* **Requirement**
Here are some entries; quote each one exactly.

[Data records]
..........
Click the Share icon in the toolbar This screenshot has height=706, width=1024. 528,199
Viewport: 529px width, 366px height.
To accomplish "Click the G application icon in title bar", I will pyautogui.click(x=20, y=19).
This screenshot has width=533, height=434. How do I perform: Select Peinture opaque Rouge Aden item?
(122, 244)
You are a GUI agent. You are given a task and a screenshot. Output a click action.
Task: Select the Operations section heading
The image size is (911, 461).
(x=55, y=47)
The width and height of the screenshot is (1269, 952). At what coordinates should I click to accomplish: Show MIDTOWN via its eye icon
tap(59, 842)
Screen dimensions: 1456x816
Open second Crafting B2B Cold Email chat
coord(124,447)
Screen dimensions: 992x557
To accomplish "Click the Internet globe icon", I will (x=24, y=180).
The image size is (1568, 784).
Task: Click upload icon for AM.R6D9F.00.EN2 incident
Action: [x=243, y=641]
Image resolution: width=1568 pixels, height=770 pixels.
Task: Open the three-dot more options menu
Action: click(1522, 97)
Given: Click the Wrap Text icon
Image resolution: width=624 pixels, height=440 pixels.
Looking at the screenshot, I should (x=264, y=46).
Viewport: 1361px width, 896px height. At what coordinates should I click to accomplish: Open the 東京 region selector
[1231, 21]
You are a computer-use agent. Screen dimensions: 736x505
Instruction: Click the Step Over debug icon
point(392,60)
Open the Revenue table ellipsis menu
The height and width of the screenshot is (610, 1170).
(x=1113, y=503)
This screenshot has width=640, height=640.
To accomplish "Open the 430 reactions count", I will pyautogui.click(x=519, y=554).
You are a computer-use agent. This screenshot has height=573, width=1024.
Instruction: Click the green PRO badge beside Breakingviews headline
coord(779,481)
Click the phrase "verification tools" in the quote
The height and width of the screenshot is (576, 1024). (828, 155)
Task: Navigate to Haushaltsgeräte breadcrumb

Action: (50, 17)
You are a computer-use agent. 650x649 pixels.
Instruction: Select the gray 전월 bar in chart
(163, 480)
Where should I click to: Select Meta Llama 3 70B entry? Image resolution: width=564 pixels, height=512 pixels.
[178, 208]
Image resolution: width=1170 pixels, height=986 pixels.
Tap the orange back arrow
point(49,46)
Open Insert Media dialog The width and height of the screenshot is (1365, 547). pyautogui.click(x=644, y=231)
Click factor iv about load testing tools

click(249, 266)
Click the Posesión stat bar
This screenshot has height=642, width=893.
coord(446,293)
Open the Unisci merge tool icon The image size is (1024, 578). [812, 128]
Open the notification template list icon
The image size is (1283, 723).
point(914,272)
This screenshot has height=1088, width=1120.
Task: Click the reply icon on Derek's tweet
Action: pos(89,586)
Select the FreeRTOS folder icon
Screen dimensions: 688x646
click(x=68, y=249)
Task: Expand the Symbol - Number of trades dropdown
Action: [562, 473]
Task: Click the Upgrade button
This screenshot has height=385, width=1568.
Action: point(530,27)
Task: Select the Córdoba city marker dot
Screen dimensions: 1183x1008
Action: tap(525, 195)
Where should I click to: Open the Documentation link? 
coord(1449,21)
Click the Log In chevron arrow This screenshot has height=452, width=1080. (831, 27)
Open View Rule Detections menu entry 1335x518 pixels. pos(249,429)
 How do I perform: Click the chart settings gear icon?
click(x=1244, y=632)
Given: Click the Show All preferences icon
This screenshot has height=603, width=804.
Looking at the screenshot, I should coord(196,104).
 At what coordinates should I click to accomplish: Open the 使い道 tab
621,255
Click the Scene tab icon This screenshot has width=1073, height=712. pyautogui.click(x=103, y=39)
..........
* **Solution below**
Click the Share icon in the toolbar This screenshot has height=706, width=1024. 528,199
Viewport: 529px width, 366px height.
To accomplish "Click the G application icon in title bar", I will pyautogui.click(x=20, y=19).
This screenshot has width=533, height=434. How do I perform: Select Peinture opaque Rouge Aden item?
(122, 244)
You are a GUI agent. You are given a task and a screenshot. Output a click action.
Task: Select the Operations section heading
The image size is (911, 461).
(x=55, y=47)
The width and height of the screenshot is (1269, 952). At what coordinates should I click to accomplish: Show MIDTOWN via its eye icon
tap(59, 842)
Screen dimensions: 1456x816
Open second Crafting B2B Cold Email chat
coord(124,447)
Screen dimensions: 992x557
To accomplish "Click the Internet globe icon", I will (x=24, y=180).
The image size is (1568, 784).
Task: Click upload icon for AM.R6D9F.00.EN2 incident
Action: [x=243, y=641]
Image resolution: width=1568 pixels, height=770 pixels.
Task: Open the three-dot more options menu
Action: click(1522, 97)
Given: Click the Wrap Text icon
Image resolution: width=624 pixels, height=440 pixels.
Looking at the screenshot, I should (x=264, y=46).
Viewport: 1361px width, 896px height. At what coordinates should I click to accomplish: Open the 東京 region selector
[1231, 21]
You are a computer-use agent. Screen dimensions: 736x505
Instruction: Click the Step Over debug icon
point(392,60)
Open the Revenue table ellipsis menu
The height and width of the screenshot is (610, 1170).
(x=1113, y=503)
This screenshot has width=640, height=640.
To accomplish "Open the 430 reactions count", I will pyautogui.click(x=519, y=554).
You are a computer-use agent. This screenshot has height=573, width=1024.
Instruction: Click the green PRO badge beside Breakingviews headline
coord(779,481)
Click the phrase "verification tools" in the quote
The height and width of the screenshot is (576, 1024). (828, 155)
Task: Navigate to Haushaltsgeräte breadcrumb

Action: (50, 17)
You are a computer-use agent. 650x649 pixels.
Instruction: Select the gray 전월 bar in chart
(163, 480)
Where should I click to: Select Meta Llama 3 70B entry? Image resolution: width=564 pixels, height=512 pixels.
[178, 208]
Image resolution: width=1170 pixels, height=986 pixels.
Tap the orange back arrow
point(49,46)
Open Insert Media dialog The width and height of the screenshot is (1365, 547). pyautogui.click(x=644, y=231)
Click factor iv about load testing tools

click(249, 266)
Click the Posesión stat bar
This screenshot has height=642, width=893.
coord(446,293)
Open the Unisci merge tool icon The image size is (1024, 578). [812, 128]
Open the notification template list icon
The image size is (1283, 723).
point(914,272)
This screenshot has height=1088, width=1120.
Task: Click the reply icon on Derek's tweet
Action: pos(89,586)
Select the FreeRTOS folder icon
Screen dimensions: 688x646
click(x=68, y=249)
Task: Expand the Symbol - Number of trades dropdown
Action: [562, 473]
Task: Click the Upgrade button
This screenshot has height=385, width=1568.
Action: point(530,27)
Task: Select the Córdoba city marker dot
Screen dimensions: 1183x1008
Action: tap(525, 195)
Where should I click to: Open the Documentation link? 
coord(1449,21)
Click the Log In chevron arrow This screenshot has height=452, width=1080. (831, 27)
Open View Rule Detections menu entry 1335x518 pixels. pos(249,429)
 How do I perform: Click the chart settings gear icon?
click(x=1244, y=632)
Given: Click the Show All preferences icon
This screenshot has height=603, width=804.
Looking at the screenshot, I should coord(196,104).
 At what coordinates should I click to accomplish: Open the 使い道 tab
621,255
Click the Scene tab icon This screenshot has width=1073, height=712. pyautogui.click(x=103, y=39)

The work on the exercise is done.